::: PASSAGE SHOWN
In the computer-related biz, senior honchos (have their underlings)
produce roadmaps and high-level strategy. But, in the trenches,
priorities shift constantly. Today's biggest and most urgent project,
employing the majority of the local engineers, testers, writer-bod,
etc., could easily become next Monday's second-string or even shelved
project because an event in the market made it imperative to update
three high-profile current products before we get back to working on new
stuff. Then, an 800-pound gorilla customer might offer to throw another
million or ten at us if we'll just ensure that this-or-that feature is
readied in time for their roll-out schedule to _their_ customers,
coinciding with some big trade show, or phase of the moon, or new
industry-standard requirement, or whatever. Just like that, priorities
shift again.
Actually, our project-driving folk do talk to each other, often trying
to leverage each others' work - "I can lend you two programmers to help
you get feature X ready for your release next month, so it'll be mostly
built, tested and refined when my guys are ready to include it in my
June release. But I'll need a programmer in May and a tester in June if
you can spare 'em.... and of course, the single-and-only writer-bod
will just cope as usual." :-)
::::::
Transcribe the passage about shifting project priorities, starting at "In the computer-related" and ending after "shift again.". The listing is separate material, unrelated to the passage about shifting project priorities.
::: SUPPLIED MATERIAL
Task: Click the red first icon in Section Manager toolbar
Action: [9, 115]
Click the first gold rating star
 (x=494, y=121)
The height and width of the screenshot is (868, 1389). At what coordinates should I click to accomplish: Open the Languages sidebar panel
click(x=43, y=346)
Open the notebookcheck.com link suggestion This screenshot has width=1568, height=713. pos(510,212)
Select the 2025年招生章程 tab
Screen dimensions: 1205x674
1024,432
::::::
::: SUPPLIED MATERIAL
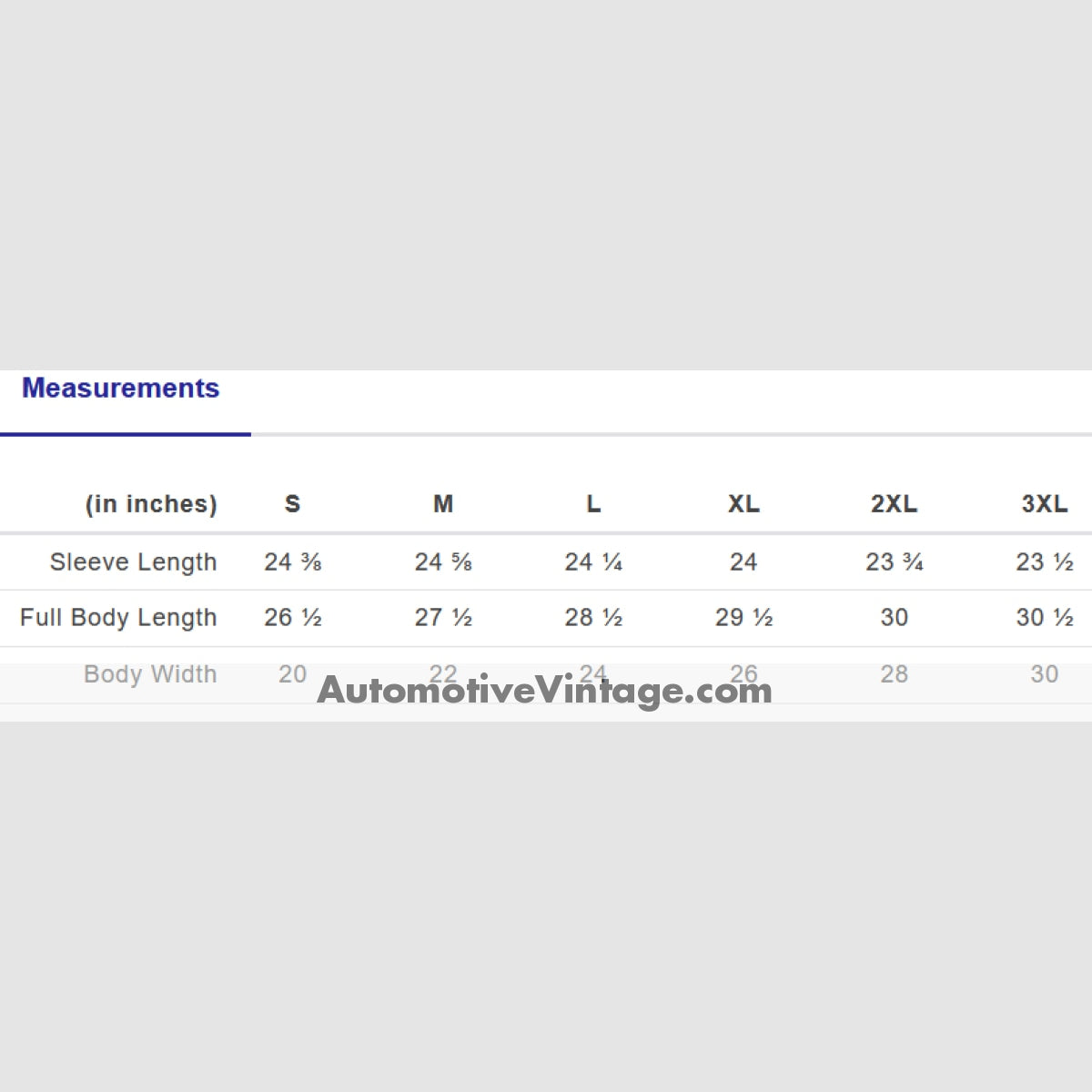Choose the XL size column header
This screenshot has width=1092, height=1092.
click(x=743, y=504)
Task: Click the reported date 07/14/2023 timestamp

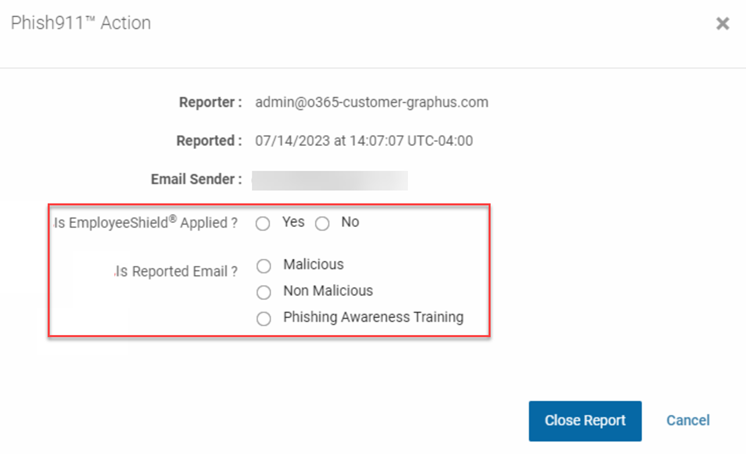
::::::
RESPONSE:
In the computer-related biz, senior honchos (have their underlings)
produce roadmaps and high-level strategy. But, in the trenches,
priorities shift constantly. Today's biggest and most urgent project,
employing the majority of the local engineers, testers, writer-bod,
etc., could easily become next Monday's second-string or even shelved
project because an event in the market made it imperative to update
three high-profile current products before we get back to working on new
stuff. Then, an 800-pound gorilla customer might offer to throw another
million or ten at us if we'll just ensure that this-or-that feature is
readied in time for their roll-out schedule to _their_ customers,
coinciding with some big trade show, or phase of the moon, or new
industry-standard requirement, or whatever. Just like that, priorities
shift again.